→ **Your objective**
Down to the last line, repeat the entries exactly.

→ **Stored records**
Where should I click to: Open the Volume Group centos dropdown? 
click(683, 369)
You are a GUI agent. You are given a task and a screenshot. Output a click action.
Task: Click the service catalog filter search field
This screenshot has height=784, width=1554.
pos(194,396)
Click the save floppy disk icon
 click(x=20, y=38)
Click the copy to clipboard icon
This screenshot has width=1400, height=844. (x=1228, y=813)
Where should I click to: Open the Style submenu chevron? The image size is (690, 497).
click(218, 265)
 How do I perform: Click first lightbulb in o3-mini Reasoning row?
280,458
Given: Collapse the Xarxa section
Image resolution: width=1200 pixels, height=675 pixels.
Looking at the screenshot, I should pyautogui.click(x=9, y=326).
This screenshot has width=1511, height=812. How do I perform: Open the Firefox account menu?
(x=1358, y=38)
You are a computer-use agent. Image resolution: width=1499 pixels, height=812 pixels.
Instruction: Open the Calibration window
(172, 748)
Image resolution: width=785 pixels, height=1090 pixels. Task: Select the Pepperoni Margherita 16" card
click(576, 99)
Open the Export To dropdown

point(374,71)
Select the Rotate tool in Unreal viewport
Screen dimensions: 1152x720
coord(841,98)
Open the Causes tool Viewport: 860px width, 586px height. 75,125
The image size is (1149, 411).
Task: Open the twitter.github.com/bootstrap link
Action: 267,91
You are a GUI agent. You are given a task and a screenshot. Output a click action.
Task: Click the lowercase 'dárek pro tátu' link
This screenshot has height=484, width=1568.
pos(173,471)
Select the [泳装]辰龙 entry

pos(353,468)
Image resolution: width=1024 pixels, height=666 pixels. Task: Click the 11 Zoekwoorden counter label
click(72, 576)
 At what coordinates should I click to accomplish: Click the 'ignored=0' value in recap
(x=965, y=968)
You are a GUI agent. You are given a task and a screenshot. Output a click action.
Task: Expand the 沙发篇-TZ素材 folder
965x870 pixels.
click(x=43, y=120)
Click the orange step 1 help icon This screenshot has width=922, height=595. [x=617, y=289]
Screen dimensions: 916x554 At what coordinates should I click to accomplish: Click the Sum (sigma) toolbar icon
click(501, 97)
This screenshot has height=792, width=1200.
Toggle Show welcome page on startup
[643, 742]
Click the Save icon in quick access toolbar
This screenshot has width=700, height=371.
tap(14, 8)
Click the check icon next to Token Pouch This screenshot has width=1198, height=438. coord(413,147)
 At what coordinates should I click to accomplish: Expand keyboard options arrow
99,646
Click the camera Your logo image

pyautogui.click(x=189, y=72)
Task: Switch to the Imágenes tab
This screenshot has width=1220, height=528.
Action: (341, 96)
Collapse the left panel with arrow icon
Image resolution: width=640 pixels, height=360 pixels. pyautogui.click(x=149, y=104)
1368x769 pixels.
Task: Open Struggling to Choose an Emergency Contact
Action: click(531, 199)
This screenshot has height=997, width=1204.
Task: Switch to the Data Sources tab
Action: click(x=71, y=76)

→ **Response below**
Where should I click to: Open the Volume Group centos dropdown? 
click(683, 369)
You are a GUI agent. You are given a task and a screenshot. Output a click action.
Task: Click the service catalog filter search field
This screenshot has height=784, width=1554.
pos(194,396)
Click the save floppy disk icon
 click(x=20, y=38)
Click the copy to clipboard icon
This screenshot has width=1400, height=844. (x=1228, y=813)
Where should I click to: Open the Style submenu chevron? The image size is (690, 497).
click(218, 265)
 How do I perform: Click first lightbulb in o3-mini Reasoning row?
280,458
Given: Collapse the Xarxa section
Image resolution: width=1200 pixels, height=675 pixels.
Looking at the screenshot, I should pyautogui.click(x=9, y=326).
This screenshot has width=1511, height=812. How do I perform: Open the Firefox account menu?
(x=1358, y=38)
You are a computer-use agent. Image resolution: width=1499 pixels, height=812 pixels.
Instruction: Open the Calibration window
(172, 748)
Image resolution: width=785 pixels, height=1090 pixels. Task: Select the Pepperoni Margherita 16" card
click(576, 99)
Open the Export To dropdown

point(374,71)
Select the Rotate tool in Unreal viewport
Screen dimensions: 1152x720
coord(841,98)
Open the Causes tool Viewport: 860px width, 586px height. 75,125
The image size is (1149, 411).
Task: Open the twitter.github.com/bootstrap link
Action: 267,91
You are a GUI agent. You are given a task and a screenshot. Output a click action.
Task: Click the lowercase 'dárek pro tátu' link
This screenshot has height=484, width=1568.
pos(173,471)
Select the [泳装]辰龙 entry

pos(353,468)
Image resolution: width=1024 pixels, height=666 pixels. Task: Click the 11 Zoekwoorden counter label
click(72, 576)
 At what coordinates should I click to accomplish: Click the 'ignored=0' value in recap
(x=965, y=968)
You are a GUI agent. You are given a task and a screenshot. Output a click action.
Task: Expand the 沙发篇-TZ素材 folder
965x870 pixels.
click(x=43, y=120)
Click the orange step 1 help icon This screenshot has width=922, height=595. [x=617, y=289]
Screen dimensions: 916x554 At what coordinates should I click to accomplish: Click the Sum (sigma) toolbar icon
click(501, 97)
This screenshot has height=792, width=1200.
Toggle Show welcome page on startup
[643, 742]
Click the Save icon in quick access toolbar
This screenshot has width=700, height=371.
tap(14, 8)
Click the check icon next to Token Pouch This screenshot has width=1198, height=438. coord(413,147)
 At what coordinates should I click to accomplish: Expand keyboard options arrow
99,646
Click the camera Your logo image

pyautogui.click(x=189, y=72)
Task: Switch to the Imágenes tab
This screenshot has width=1220, height=528.
Action: (341, 96)
Collapse the left panel with arrow icon
Image resolution: width=640 pixels, height=360 pixels. pyautogui.click(x=149, y=104)
1368x769 pixels.
Task: Open Struggling to Choose an Emergency Contact
Action: click(531, 199)
This screenshot has height=997, width=1204.
Task: Switch to the Data Sources tab
Action: click(x=71, y=76)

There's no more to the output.